O mais difícil durante todo o processo, rememora, foi encarar a solidão e o medo de estar em uma UTI. O pior foi ainda imaginar o sofrimento do pai que não podia visitá-la, pois também havia sido infectado pelo vírus. 

Para Carolina, sua vida é um milagre. Representa uma nova chance, a partir da qual renasceu. Além de perceber o mundo diferente e rever prioridades, também vai iniciar sessões de fisioterapia motora nesta segunda (5) para reaprender a andar, a sentar.

Legenda: Com a experiência, a advogada diz que passou a apreciar cada detalhe

Por ficar muito tempo na UTI e perder massa muscular, não consegue ainda executar ações antes “tão comuns”, mas hoje “tão grandiosas e importantes” como tomar banho ou carregar peso. 

“Sabe quando o passarinho quebra o ovo, ainda sem pena, todo bem pequenininho e a mãe alimenta na boca? Eu estou nessa fase”, compara. “Quando eu saí do hospital, olhava pro céu e [dizia]: 'meu Deus, que cor linda'. As coisas têm tão mais sentido agora, sabe?”. 

Pós-trauma 

Devido à experiência traumática durante a internação, Carolina admite não lembrar com clareza nem mesmo dos quatro dias que antecederam a intubação. Se recorda apenas de alguns “flashes”. Fabiana Alves e Daniel Alenquer também relatam semelhantes lapsos de memória.  

Segundo a psicóloga Marina Teófilo, a exposição a eventos potencialmente estressores, ameaçadores e traumáticos, como os que foram vividos pelos três, podem gerar uma falha no sistema adaptativo. 

Com isso, é possível que o indivíduo desenvolva algumas condições psicológicas mais adversas, como ter sinais e sintomas de depressão, de ansiedade, além do chamado Transtorno de Estresse Pós-Traumático (TEPT).
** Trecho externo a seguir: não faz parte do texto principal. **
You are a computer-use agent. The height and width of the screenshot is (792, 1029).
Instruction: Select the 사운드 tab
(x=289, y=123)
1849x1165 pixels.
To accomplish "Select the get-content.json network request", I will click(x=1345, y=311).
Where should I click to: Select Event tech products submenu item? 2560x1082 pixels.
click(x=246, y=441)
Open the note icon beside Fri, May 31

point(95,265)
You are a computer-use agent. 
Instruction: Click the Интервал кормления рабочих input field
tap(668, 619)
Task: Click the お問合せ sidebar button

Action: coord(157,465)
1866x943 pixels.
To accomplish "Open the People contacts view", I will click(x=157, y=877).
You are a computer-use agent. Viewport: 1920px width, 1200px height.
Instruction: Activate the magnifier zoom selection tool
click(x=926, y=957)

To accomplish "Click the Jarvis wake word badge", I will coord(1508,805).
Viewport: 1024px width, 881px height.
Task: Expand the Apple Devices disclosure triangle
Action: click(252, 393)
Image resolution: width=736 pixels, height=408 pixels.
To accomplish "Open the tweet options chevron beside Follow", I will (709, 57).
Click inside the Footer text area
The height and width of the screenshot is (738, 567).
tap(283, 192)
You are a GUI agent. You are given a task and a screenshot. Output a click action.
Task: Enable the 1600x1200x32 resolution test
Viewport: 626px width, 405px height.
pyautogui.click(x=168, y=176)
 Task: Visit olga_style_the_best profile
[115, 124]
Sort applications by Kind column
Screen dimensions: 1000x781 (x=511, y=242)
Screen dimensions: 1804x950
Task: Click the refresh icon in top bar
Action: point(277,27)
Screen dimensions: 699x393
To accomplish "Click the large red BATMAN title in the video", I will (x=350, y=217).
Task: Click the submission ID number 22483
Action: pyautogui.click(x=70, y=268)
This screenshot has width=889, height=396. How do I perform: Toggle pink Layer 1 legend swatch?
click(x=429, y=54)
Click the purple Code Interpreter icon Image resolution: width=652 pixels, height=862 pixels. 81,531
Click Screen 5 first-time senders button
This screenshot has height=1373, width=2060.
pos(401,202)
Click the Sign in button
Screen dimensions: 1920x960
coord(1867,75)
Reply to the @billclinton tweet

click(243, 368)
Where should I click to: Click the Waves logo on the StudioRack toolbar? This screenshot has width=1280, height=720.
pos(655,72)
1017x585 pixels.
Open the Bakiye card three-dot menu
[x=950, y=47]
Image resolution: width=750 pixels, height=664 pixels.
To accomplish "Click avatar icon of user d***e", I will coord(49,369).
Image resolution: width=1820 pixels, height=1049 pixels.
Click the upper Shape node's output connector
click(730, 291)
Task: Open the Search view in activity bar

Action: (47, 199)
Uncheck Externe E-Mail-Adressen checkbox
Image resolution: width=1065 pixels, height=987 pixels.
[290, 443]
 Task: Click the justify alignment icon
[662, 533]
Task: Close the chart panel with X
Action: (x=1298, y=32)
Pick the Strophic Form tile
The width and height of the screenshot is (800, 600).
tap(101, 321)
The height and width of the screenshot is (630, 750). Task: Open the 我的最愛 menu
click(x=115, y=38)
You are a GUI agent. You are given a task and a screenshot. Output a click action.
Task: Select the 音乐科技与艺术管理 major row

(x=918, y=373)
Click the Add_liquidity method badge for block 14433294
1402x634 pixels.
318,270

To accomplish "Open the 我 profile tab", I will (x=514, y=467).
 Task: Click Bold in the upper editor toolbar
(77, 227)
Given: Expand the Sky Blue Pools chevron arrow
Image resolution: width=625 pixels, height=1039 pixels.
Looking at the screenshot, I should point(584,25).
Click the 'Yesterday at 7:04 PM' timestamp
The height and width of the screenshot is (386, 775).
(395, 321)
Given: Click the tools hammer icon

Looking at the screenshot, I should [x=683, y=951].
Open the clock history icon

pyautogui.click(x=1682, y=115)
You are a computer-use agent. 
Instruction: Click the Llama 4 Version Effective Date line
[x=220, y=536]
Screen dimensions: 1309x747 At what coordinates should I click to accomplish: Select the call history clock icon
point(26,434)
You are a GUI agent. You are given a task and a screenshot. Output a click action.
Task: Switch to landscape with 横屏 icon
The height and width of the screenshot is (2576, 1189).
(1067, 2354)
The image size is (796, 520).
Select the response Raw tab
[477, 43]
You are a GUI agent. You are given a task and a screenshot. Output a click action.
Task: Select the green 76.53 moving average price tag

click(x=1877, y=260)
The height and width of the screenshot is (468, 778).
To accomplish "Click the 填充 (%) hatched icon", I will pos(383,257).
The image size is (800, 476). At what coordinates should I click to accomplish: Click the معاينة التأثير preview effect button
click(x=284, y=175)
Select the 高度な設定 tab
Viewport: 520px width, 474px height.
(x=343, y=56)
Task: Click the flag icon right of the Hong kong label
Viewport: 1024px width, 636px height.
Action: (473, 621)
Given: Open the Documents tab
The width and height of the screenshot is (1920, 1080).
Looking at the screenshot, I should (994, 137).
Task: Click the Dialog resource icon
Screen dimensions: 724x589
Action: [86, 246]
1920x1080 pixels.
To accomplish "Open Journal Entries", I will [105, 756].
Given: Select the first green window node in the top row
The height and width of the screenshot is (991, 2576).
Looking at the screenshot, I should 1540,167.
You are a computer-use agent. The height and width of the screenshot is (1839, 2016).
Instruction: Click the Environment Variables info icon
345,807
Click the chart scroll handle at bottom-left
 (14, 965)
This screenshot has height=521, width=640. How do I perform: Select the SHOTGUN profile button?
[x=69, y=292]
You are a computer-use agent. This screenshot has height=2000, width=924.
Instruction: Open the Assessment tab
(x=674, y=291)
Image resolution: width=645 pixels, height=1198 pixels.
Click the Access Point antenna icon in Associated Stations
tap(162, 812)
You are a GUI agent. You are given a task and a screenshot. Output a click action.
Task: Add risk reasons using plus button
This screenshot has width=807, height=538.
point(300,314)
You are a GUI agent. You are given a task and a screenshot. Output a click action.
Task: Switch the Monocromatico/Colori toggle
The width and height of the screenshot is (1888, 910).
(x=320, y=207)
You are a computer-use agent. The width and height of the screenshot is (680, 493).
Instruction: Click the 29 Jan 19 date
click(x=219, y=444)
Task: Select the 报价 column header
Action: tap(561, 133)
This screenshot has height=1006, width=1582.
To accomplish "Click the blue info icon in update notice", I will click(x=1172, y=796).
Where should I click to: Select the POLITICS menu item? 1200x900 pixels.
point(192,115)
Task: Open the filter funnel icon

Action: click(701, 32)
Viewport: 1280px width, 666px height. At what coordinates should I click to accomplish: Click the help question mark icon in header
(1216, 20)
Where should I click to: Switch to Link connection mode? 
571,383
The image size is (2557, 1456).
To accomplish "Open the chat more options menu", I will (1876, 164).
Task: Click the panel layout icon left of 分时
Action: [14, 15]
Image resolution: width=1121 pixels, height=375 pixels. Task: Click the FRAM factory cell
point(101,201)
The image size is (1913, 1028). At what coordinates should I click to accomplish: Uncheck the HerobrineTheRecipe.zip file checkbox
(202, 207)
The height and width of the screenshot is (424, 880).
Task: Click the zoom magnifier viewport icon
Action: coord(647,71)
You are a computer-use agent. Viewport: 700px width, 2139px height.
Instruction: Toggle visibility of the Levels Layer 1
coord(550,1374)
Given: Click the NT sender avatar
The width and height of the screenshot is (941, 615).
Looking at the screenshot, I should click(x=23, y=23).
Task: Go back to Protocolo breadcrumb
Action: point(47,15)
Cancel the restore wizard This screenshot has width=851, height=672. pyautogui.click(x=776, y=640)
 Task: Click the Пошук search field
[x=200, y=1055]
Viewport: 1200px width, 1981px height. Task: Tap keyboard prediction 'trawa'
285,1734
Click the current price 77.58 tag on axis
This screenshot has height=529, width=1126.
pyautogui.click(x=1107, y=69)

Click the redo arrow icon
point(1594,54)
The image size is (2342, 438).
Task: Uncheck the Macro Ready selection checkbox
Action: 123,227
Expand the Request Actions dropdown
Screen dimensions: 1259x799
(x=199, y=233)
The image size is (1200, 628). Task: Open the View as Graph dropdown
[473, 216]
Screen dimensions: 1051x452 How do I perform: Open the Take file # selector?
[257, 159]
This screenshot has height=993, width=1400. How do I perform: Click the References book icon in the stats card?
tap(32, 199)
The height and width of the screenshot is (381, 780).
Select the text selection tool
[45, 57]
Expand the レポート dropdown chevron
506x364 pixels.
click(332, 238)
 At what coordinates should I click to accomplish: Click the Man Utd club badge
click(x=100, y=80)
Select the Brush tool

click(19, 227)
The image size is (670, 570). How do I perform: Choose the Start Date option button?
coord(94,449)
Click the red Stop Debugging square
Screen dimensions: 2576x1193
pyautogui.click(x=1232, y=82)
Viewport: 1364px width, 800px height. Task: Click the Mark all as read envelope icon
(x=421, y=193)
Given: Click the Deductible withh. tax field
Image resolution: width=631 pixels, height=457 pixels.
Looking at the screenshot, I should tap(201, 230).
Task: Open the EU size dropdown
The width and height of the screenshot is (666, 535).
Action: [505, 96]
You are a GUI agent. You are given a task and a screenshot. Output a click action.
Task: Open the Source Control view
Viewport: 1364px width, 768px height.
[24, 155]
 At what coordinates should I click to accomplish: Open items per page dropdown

“O TEPT é caracterizado por sintomas específicos, após a exposição a um evento ameaçador de estresse extremo. Pode acarretar em manifestações emocionais de impotência, insegurança, o próprio medo. Uma das características do TEPT é a revivência, ter sonhos ameaçadores, e a gente evitar pensar sobre o que aconteceu”. 

Apreciação da vida

A especialista diz que estudos já indicam sobre a possibilidade de maior incidência do transtorno durante a pandemia. Mas aponta que passar por situações de intenso estresse, por outro lado, também pode resultar em consequências positivas.  

“Pode haver mudanças na capacidade que o indivíduo tem de adquirir uma maior apreciação da vida, de realizar mudança de prioridades, de construir relações mais afetivas, desenvolver a sensação de força pessoal, de espiritualidade, de poder reconhecer novos caminhos de vida”.  

O primeiro passo para encarar o trauma, indica a psicóloga, é reconhecer e aceitar o que aconteceu. Outra medida importante é se fortalecer por meio de uma rede de apoio, formada por familiares, amigos, profissionais da Saúde, etc. 

“Às vezes, a gente acha que isso é muito simples, mas o suporte que a gente tem dessas pessoas, de quem tá do lado nesse momento, é de extrema importância para” o processo de adaptação à nova rotina na nova vida.